● What needs to be done:
Lift every line from the entries that includes the word "computer".

[Source records]
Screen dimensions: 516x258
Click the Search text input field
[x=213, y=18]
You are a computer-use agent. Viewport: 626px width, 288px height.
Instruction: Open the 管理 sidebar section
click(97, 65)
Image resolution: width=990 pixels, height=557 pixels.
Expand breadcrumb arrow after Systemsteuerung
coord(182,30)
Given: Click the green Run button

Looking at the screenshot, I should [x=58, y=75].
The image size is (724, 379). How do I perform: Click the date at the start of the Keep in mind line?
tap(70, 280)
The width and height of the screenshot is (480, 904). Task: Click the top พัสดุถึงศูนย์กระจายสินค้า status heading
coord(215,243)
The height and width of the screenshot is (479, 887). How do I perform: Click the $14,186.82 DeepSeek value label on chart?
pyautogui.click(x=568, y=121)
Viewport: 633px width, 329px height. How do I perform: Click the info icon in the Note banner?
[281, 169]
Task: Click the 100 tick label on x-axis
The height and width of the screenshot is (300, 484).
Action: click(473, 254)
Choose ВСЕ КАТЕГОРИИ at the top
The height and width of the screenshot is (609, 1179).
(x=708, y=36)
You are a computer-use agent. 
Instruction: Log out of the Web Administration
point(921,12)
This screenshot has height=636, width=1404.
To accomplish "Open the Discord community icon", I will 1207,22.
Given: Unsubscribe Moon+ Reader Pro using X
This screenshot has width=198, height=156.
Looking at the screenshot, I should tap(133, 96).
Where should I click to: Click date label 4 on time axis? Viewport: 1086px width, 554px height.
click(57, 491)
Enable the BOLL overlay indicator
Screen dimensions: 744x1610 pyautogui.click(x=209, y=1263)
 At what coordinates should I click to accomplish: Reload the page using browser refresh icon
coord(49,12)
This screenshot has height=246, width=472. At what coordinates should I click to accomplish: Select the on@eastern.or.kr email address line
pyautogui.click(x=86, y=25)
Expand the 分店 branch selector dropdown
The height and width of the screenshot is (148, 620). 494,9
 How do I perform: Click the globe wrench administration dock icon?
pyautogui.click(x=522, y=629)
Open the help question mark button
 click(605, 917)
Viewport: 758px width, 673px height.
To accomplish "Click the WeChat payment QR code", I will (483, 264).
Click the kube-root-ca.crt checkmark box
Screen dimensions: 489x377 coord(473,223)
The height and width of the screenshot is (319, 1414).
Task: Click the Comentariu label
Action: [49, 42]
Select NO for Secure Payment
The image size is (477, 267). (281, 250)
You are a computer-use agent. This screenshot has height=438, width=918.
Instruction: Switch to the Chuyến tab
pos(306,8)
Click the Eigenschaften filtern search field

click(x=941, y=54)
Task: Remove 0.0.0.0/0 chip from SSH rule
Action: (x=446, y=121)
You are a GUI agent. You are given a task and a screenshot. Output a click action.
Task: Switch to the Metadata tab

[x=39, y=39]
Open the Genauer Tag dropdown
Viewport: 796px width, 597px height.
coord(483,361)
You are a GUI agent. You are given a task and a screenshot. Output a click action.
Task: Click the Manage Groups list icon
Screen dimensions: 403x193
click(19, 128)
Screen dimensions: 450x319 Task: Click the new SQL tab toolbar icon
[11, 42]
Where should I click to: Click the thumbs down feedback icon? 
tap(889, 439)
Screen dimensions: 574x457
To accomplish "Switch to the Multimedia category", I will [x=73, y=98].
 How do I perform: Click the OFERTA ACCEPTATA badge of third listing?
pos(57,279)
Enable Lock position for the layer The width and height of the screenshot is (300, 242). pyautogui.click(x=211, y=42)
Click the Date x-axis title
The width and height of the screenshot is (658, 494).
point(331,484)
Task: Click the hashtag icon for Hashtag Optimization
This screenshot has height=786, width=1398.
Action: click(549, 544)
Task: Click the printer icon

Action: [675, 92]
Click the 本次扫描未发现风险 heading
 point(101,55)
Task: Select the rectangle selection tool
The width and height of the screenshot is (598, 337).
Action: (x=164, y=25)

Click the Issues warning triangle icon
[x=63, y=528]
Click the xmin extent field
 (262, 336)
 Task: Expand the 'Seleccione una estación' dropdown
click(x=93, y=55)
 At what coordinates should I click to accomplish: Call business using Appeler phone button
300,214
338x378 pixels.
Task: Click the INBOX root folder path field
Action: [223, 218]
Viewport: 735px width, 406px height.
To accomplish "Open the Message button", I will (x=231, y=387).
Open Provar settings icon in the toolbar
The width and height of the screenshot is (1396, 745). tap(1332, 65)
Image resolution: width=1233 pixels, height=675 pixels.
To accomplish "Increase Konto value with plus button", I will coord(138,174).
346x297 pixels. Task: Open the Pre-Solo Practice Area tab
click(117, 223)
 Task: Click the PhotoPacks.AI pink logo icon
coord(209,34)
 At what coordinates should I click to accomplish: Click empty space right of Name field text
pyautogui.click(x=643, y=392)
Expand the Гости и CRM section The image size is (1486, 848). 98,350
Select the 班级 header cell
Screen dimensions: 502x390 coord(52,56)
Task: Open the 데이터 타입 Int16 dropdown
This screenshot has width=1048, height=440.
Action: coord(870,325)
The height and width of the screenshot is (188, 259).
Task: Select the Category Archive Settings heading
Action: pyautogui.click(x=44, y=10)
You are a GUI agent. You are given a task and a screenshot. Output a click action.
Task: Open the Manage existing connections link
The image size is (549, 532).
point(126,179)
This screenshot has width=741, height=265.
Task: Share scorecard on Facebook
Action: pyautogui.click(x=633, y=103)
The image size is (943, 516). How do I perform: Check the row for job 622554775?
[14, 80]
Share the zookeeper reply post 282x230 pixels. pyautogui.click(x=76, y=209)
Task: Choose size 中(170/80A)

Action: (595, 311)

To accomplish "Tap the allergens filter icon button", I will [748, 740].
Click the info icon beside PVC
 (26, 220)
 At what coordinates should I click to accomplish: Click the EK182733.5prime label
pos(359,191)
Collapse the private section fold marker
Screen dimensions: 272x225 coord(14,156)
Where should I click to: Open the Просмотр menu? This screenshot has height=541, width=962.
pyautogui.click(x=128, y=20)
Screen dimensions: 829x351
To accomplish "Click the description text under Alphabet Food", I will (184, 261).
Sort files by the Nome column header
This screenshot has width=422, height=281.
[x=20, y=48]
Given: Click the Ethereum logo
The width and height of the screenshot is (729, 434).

● Task solution:
You are a computer-use agent. Viewport: 626px width, 288px height.
You are a computer-use agent. 
You are a computer-use agent. This screenshot has height=438, width=918.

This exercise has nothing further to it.